## Çözülecek Görevler
1: THY ve Swiss Air konulu metne göre aşağıdaki ifadelerin doğru olup olmadığını belirtiniz. Her cevabı evet ya da hayır olarak veriniz ve metinden belirleyici sözleri aynen alıntılayınız.
(a) Swiss Air’in uçuşları 2 Ekim 2001’de birden durdurulmuştur.
(b) Swiss Air’in iflası yalnızca yolcu taşıyan ana gövdeden kaynaklanmıştır.
(c) Swiss Air’in özkaynaklarının aktif toplamına yüzdesi batmadan önce %10’un üzerindeydi.
2: THY konulu metinde "18 Ekim 2010" ifadesinden "de yalan olmaz." ifadesine kadar uzanan bölümü, "radikal" yerine "köklü" koyarak güncelleyiniz ve yeniden yazınız.
3: THY’nin büyümesini ve Swiss Air’in batışını ele alan yazıyı kaldığı yerden sürdürünüz.

## Verilen Metin

_ _ _ _ _

THY Büyürken…

18 Ekim 2010
7 min read

Şu an iş başında olan THY Yönetimi’nin geldiğinden bu yana çok ciddi radikal kararlar aldığını söylersek yalan söylemiş olmayız. Ancak çok kısa sürelerde çok sık strateji değiştirdiğini söylersek de yalan olmaz.

THY’nin büyüme, küçülme ve entegrasyon stratejilerine bakıldığı zaman insanın başı dönüyor. THY eğer bu şekilde büyümeye devam eder ve başarısını ve konumunu stabilize ederse, THY’nin bu başarılı yönetimi işletme fakültelerinde ders olarak anlatılacak cinsten… Eğer Swiss Air ile aynı akıbeti paylaşırsa bu defa da büyük ihtimalle kurumsal yönetim ve risk yönetimi kitapları içerisinde yer alacak.

Swiss Air gibi 161 uçağa, 72 bin personele sahip, dünya’nın 218 noktasına uçuş yapan bu en ünlü havayolu firmasının 2 Ekim 2001’de uçuşlarının birden durdurulmuş olduğu gerçeği çok acı bir örnek olarak karşımızda duruyor. Zira şirket o zaman dünyanın en büyük on havayolu firması arasında idi ve güvenilirliği ve kalitesi ile parmak ıssırtıyordu.

Swiss Air ile birlikte Swiss Air’in tamamen ya da kısmen sahibi olduğu Sabena, Flightlease gibi firmaların da battığını da anımsatırım. Zira, iflasın aslında sadece Swiss Air’in, yani ana misyonu yolcu taşımak olan ana gövdeden değil, büyük ölçüde uçak kiralama işiyle ilgilenen kardeş firma Flightlease’den ve diğer alt kuruluşlardan/bağlı ortaklıklardan kaynaklandığını da hatırlatırım.

Swiss Air’in ve bağlı olarak Sabena’nın o dönemdeki batışının özellikleri ders çıkarılacak nitelikte; zira ikisi de bayrak taşıyıcı firma idi ve ani şekilde batmıştı. Swiss Air’in kasasındaki para o kadar çoktu ki, o dönemde “uçan banka” olarak adlandırılıyordu; ancak hazır değerlerin şirketleri batmaktan kurtaramadığının da ciddi ispatı oldu. Sürekli olarak kiralama yoluna giden Swiss Air’in özkaynaklarının aktif toplamına yüzdesi batmadan önce %2,55 gibi bir rakama kadar düşmüştü.

_ _ _ _ _

## Veri Kümesinden Kayıtlar
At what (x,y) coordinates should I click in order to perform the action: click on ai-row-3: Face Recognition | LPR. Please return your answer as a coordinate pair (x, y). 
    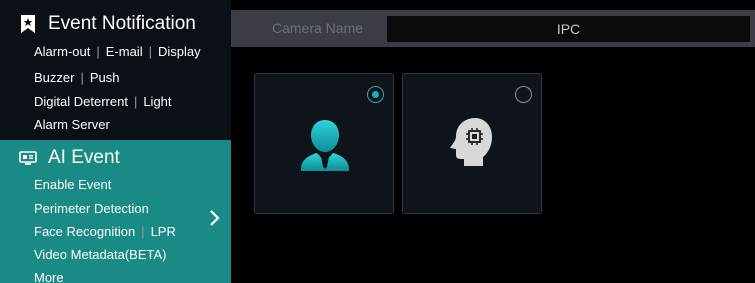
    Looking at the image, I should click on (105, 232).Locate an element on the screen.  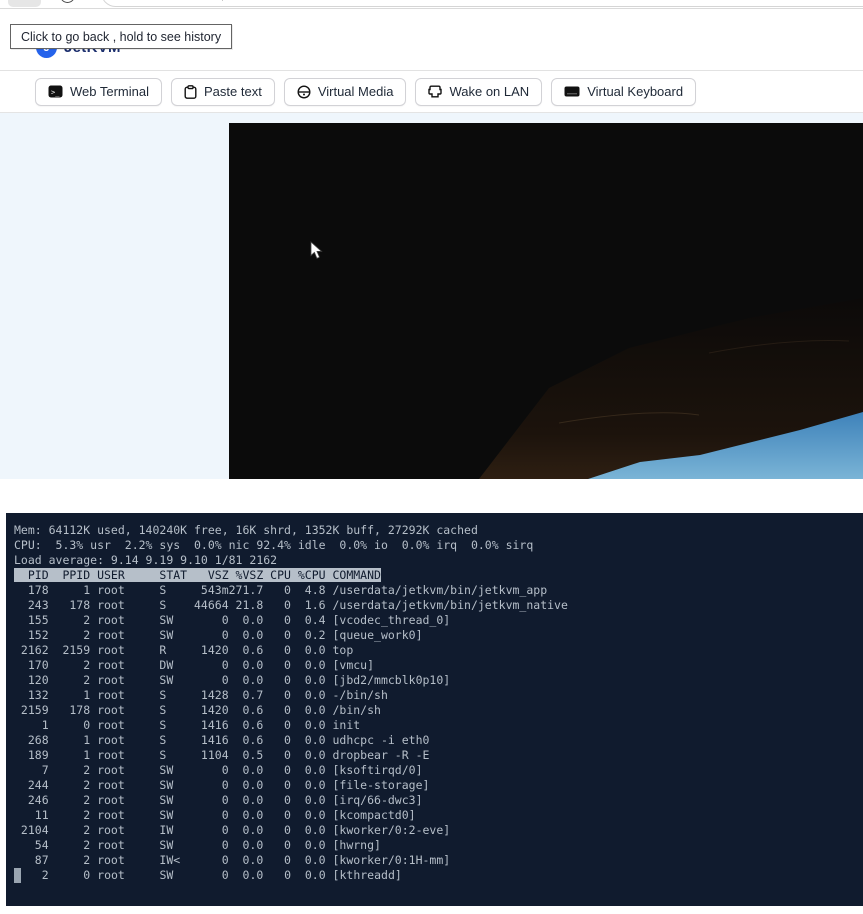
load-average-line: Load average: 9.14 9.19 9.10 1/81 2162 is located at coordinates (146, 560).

_ _ _ _ _

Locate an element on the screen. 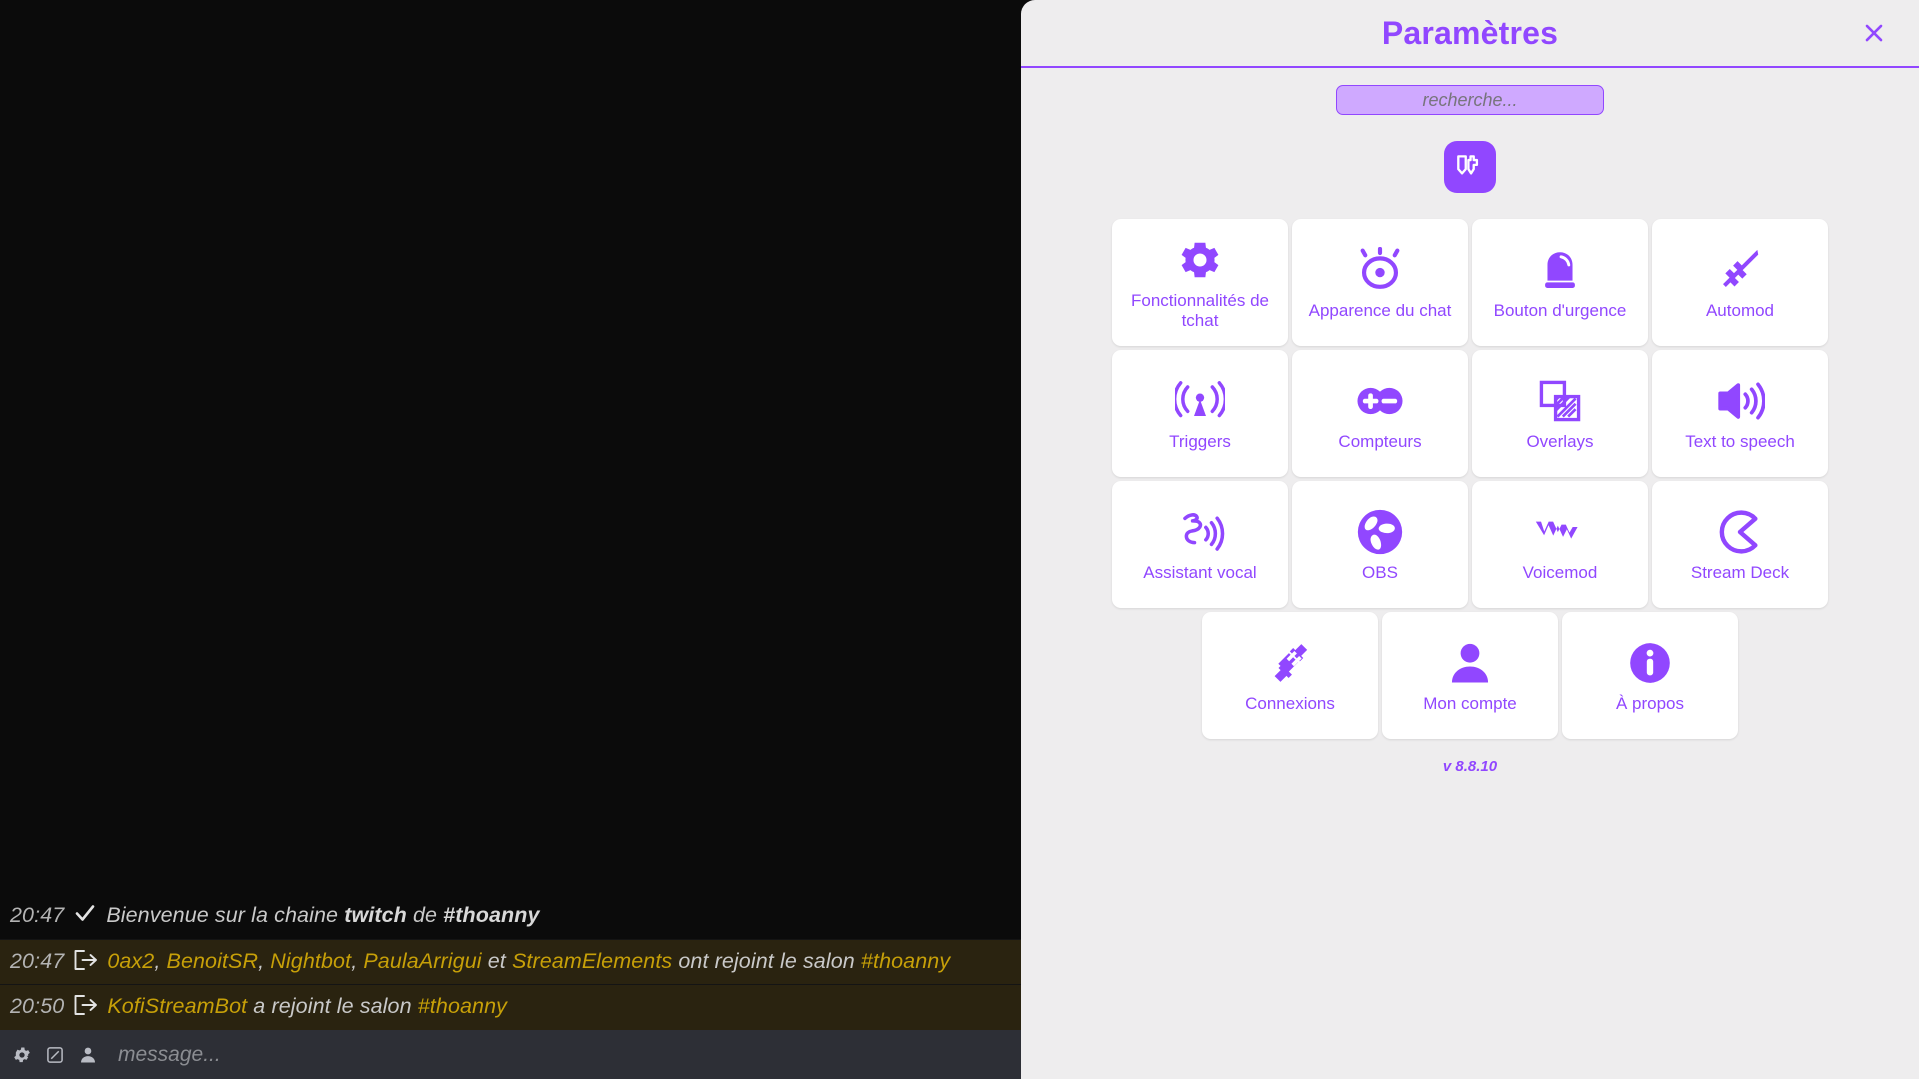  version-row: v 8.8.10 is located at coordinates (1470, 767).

_ _ _ _ _

## Cevap Anahtarı
1:
(a) Evet: "2 Ekim 2001’de uçuşlarının birden durdurulmuş olduğu gerçeği"
(b) Hayır: "iflasın aslında sadece Swiss Air’in, yani ana misyonu yolcu taşımak olan ana gövdeden değil"
(c) Hayır: "batmadan önce %2,55 gibi bir rakama kadar düşmüştü"

2:
18 Ekim 2010
7 min read

Şu an iş başında olan THY Yönetimi’nin geldiğinden bu yana çok ciddi köklü kararlar aldığını söylersek yalan söylemiş olmayız. Ancak çok kısa sürelerde çok sık strateji değiştirdiğini söylersek de yalan olmaz.

3:
Swiss Air vakasına göz attığımızda THY ile aralarında bazı benzerlikler görülebiliyor;

Sözgelimi, her ne kadar Swiss Air tarafından kurulmasa da 1988’de %41’i Swiss Air tarafından satın alınan CrossAir, bugünkü Anadolu Jet ya da Sunexpress gibi, Swiss Air’in bazı hatlarında kendisine rakip kıldığı kendi şirketiydi.

Swiss Air Belçika’nın ulusal havayolu Sabena’nın hisse sahibiydi ve bugün THY’ de Air Bosna için aynı konumda. (Tabi şunu da ifade etmekte fayda var: Swiss Air Air Europe, Air Littoral, AOM France, LOT-Polarya, Portugalia, TAP Air Portugal, Volare Air, Austrian Airlines, Bolair, Cargolux, South African Airways, Ukraine International Airlines gibi daha bir çok firmanın her birinde %20’den %100’e kadar değişen miktarlarda hissenin sahibi idi.)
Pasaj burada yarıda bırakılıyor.